**Source material**
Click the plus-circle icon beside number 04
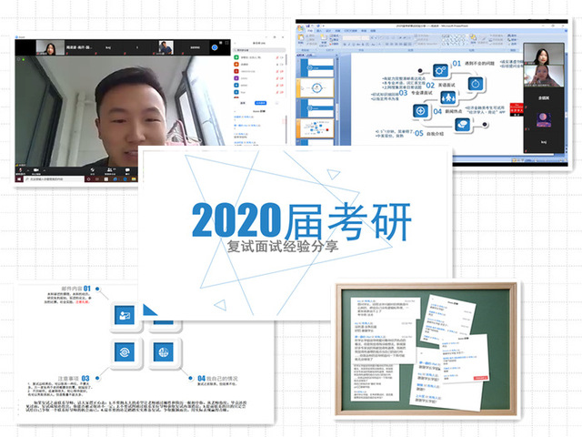The width and height of the screenshot is (582, 437). [421, 111]
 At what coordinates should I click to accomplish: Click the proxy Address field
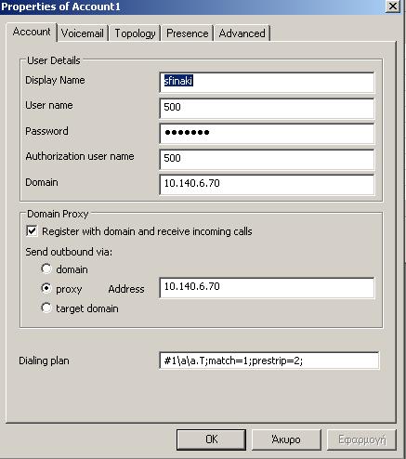click(267, 288)
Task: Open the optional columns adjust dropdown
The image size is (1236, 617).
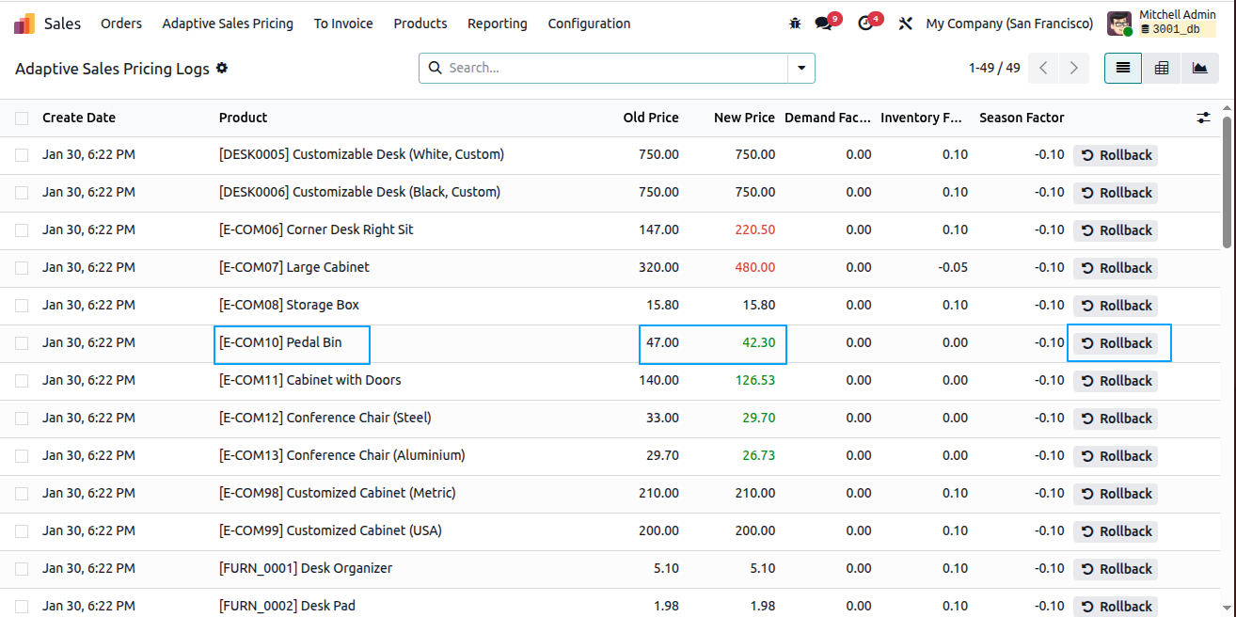Action: [x=1203, y=118]
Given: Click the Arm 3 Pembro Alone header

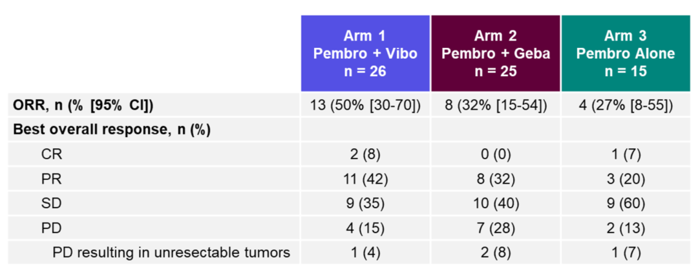Looking at the screenshot, I should click(625, 53).
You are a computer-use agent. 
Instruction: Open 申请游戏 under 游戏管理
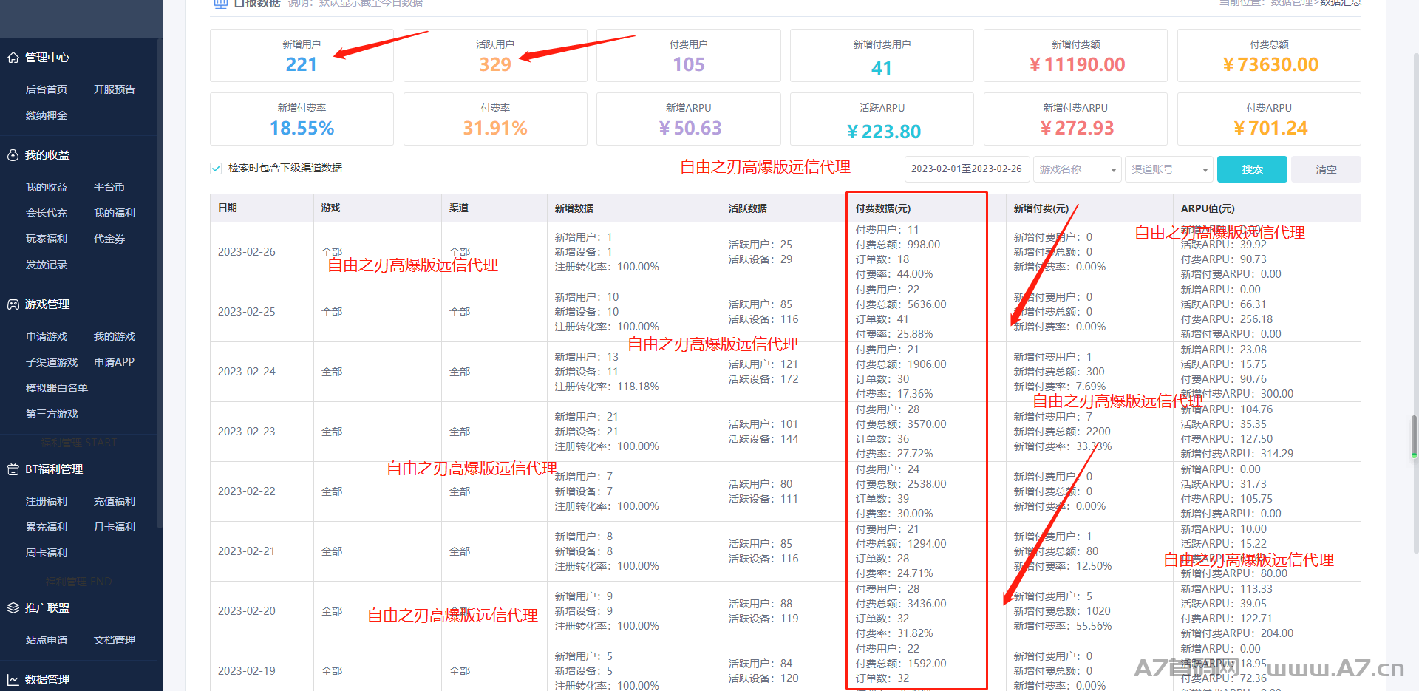(47, 336)
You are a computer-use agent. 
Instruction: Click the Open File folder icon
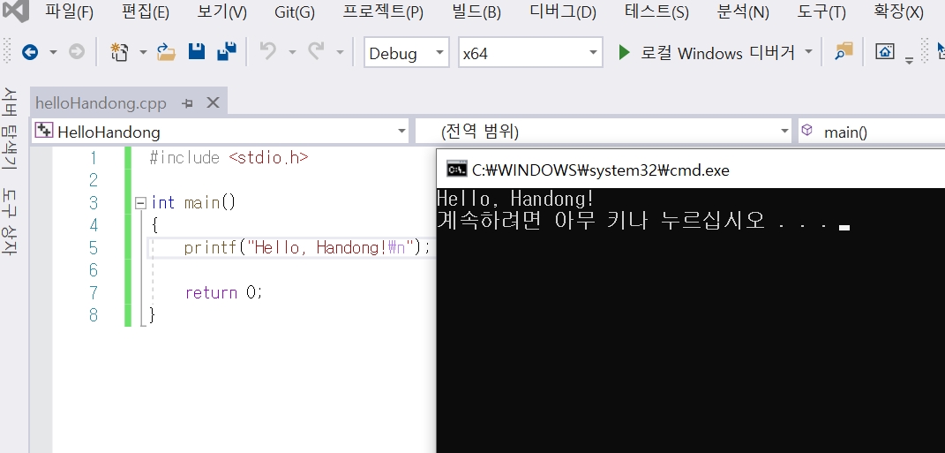tap(166, 52)
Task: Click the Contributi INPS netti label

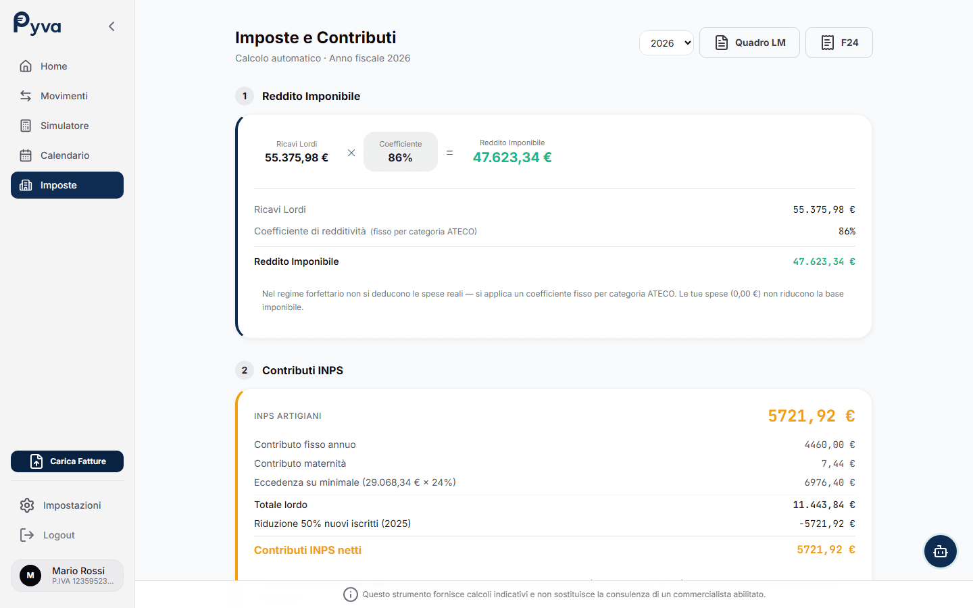Action: coord(307,550)
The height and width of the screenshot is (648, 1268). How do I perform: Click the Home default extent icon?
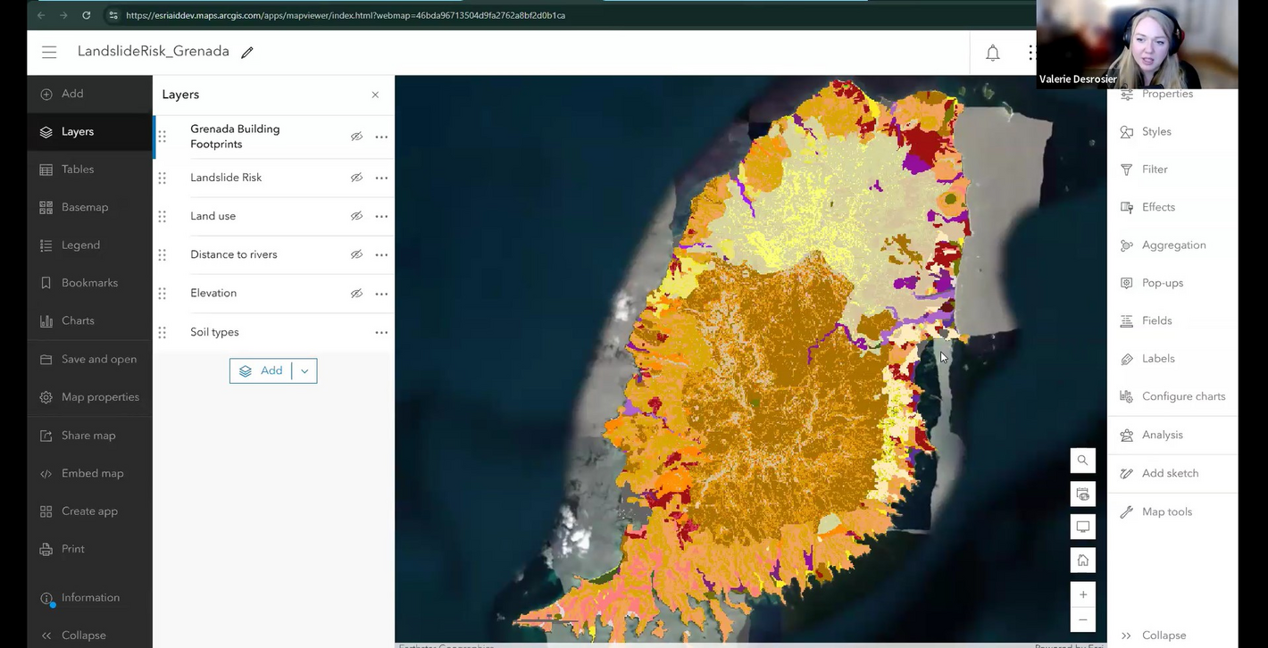(1082, 560)
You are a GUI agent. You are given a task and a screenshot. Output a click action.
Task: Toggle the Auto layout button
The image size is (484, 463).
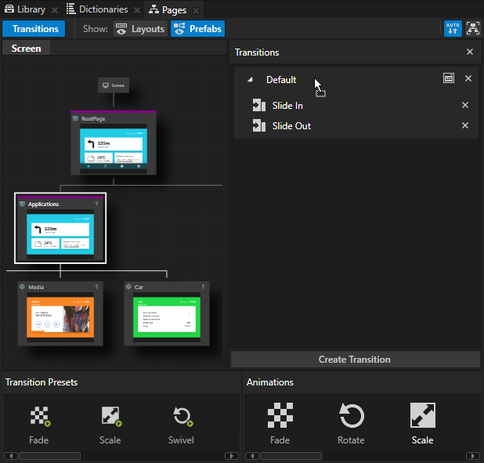[453, 29]
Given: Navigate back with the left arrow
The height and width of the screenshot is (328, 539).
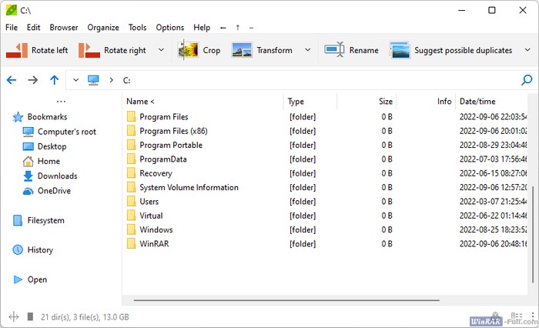Looking at the screenshot, I should pyautogui.click(x=12, y=79).
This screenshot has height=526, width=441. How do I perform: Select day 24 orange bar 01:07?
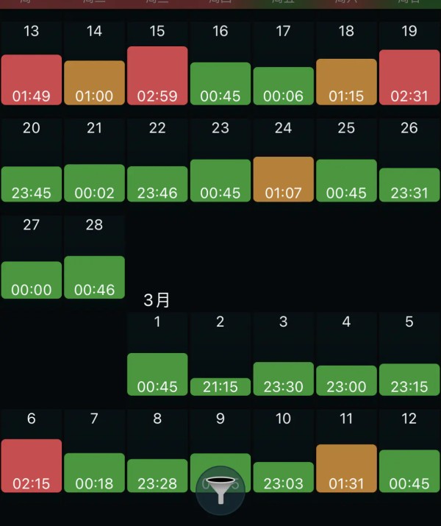[x=284, y=180]
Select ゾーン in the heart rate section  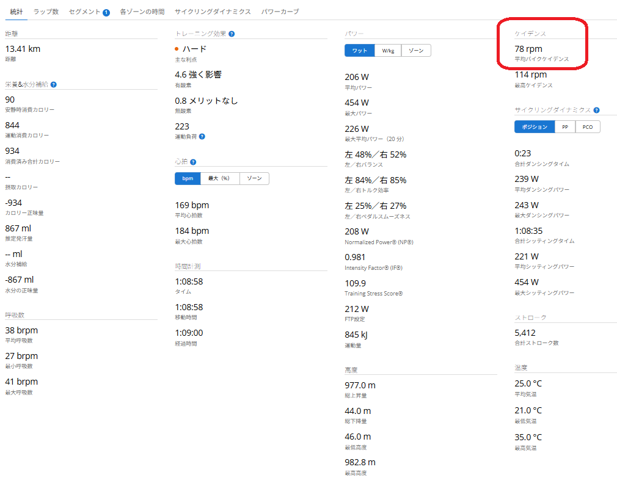click(254, 178)
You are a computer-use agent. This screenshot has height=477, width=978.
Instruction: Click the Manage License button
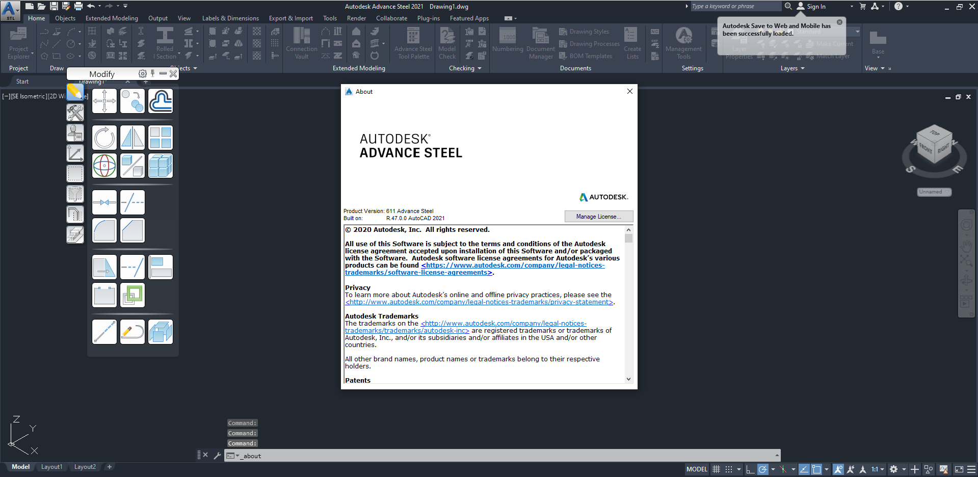pos(598,217)
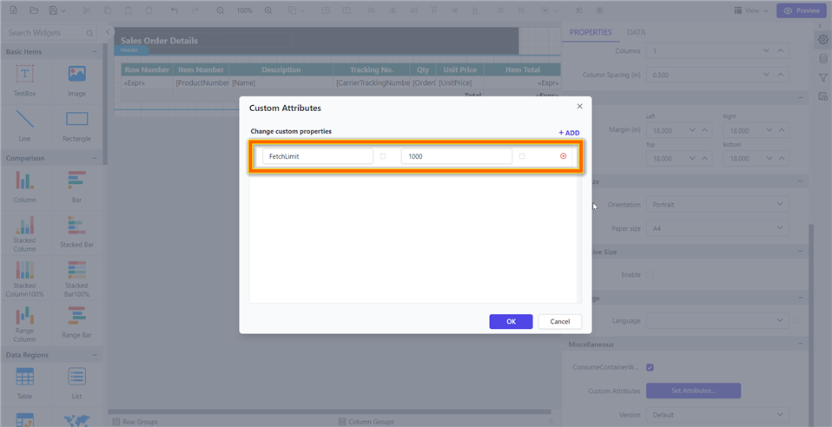The image size is (832, 427).
Task: Open the filter parameters panel icon
Action: point(822,77)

**Exercise prompt**
With "agent" as the search string, filter the records and return each line that has it.

**Response**
You are a computer-use agent. 
You are a computer-use agent. 
You are a GUI agent. You are given a task and a screenshot. Output a click action.
You are a computer-use agent. This screenshot has height=477, width=978.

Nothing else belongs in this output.